Lesson Learned: How can you learn from your mistakes if someone else is fixing them?

The English Corner

Can you tell the difference between “listen” and “hear”? I can’t, but still managed to get picked as the resident English teacher at work. Two weeks ago, the idea of the English Corner, was first introduced to me. Two hours a week, after lunch, I would co-lead my colleagues in improving their English. With no proper training of any sort, I went into it the best I could. The first meeting went rather awkwardly with no real direction but each subsequent meeting has show great improvement.
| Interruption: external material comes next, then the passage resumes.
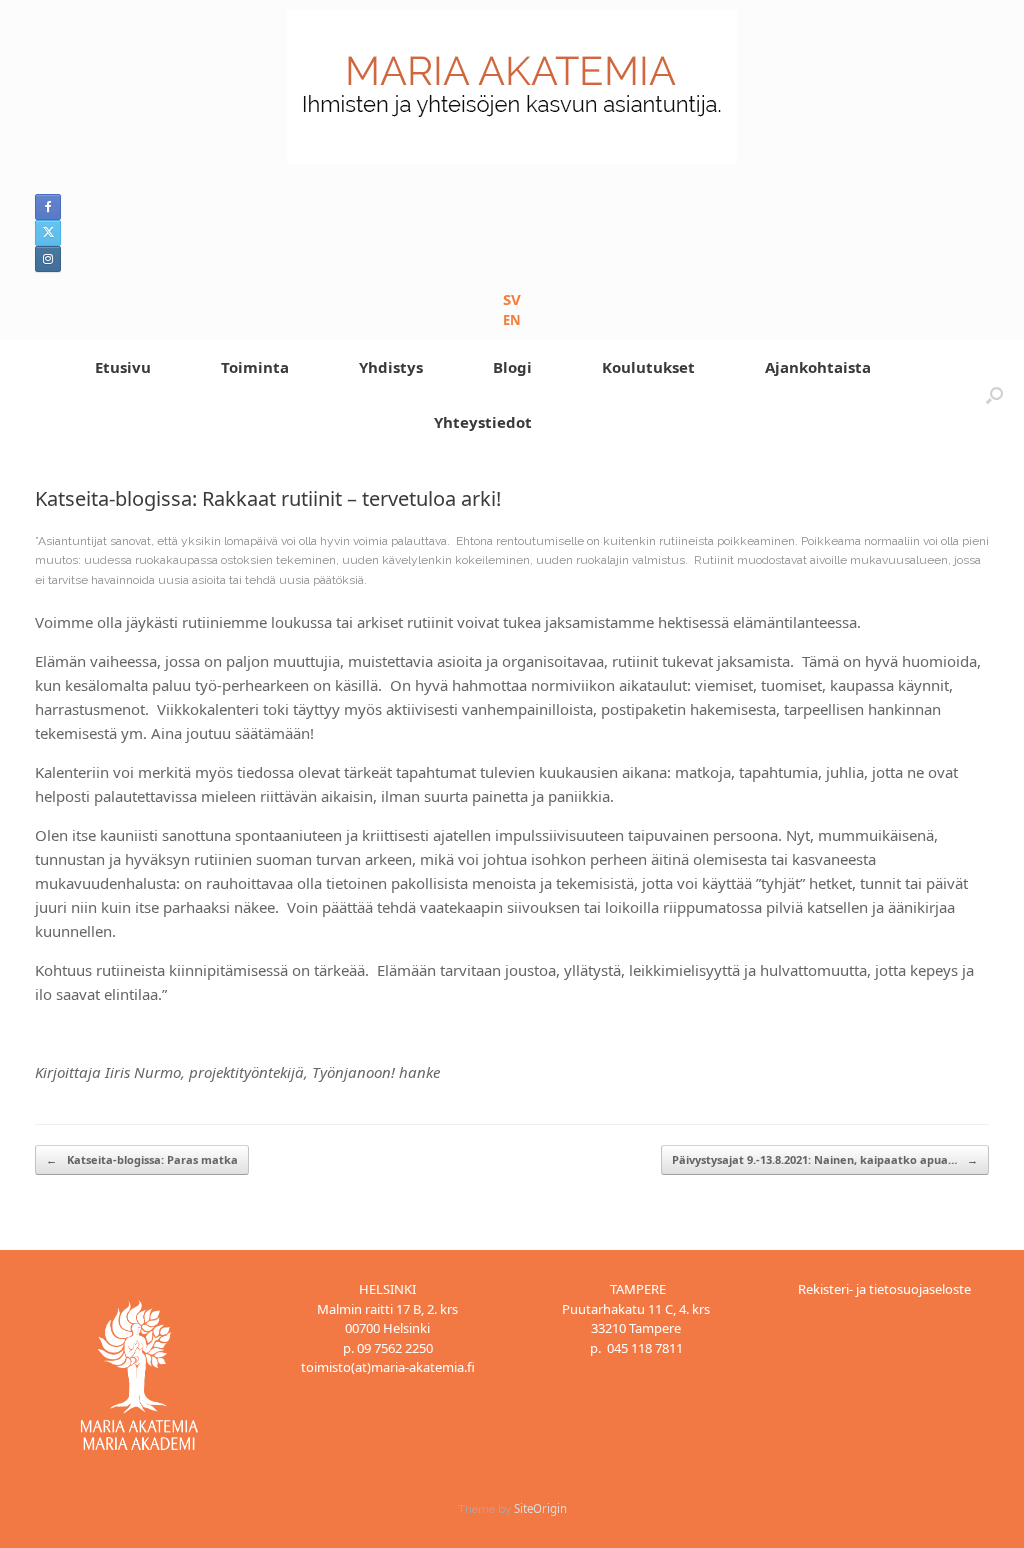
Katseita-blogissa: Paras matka (142, 1159)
At first I didn’t take initiative but quickly realized, as the native English speaker, the harder I try the more I can help them learn. To assist in advancing their English knowledge, this upcoming Thursday I’ll be introducing the “American/Chinese Culture Exchange,” where I introduce my coworkers to the likes of Caddyshack, The Terminator, and other fine works of art that America has to offer.

Another Grab Bag for the Random Photos

I am starting to really appreciate the situation that surrounds me. As this appreciation grows, my observance of potentially awesome pictures grows as well but sadly I don’t have my camera with me most of the time. One pictures I really wish I could have taken contained several motorized scooters sitting at an intersection waiting for the light to change. As it was raining out, each rider possessed a different vibrantly colored rain jacket. In the background sat grey buildings along with a dark and angry sky. I feel that maybe it’s time to bring my camera out with me everywhere I go. For the time being, here are some random pictures that ended up on my camera that have yet to find a home.
This here is the Bund on one of the many cloudy/rainy days so popular to Shanghai. This is the business center of Shanghai. Would have loved a better picture but no luck, thanks weather!
What is an international city without it’s one or two American restaurants? Not badly priced either, this cheeseburger, coleslaw, and milkshake for about $10.
Take a guess how high I rolled my sleeves up. It’s going to be a fun battle with the weather this summer.

This is the result of one of my many random wanderings throughout the city. I came accross an awesome park filled with massive monuments like this. For what, I have no idea but they look cool.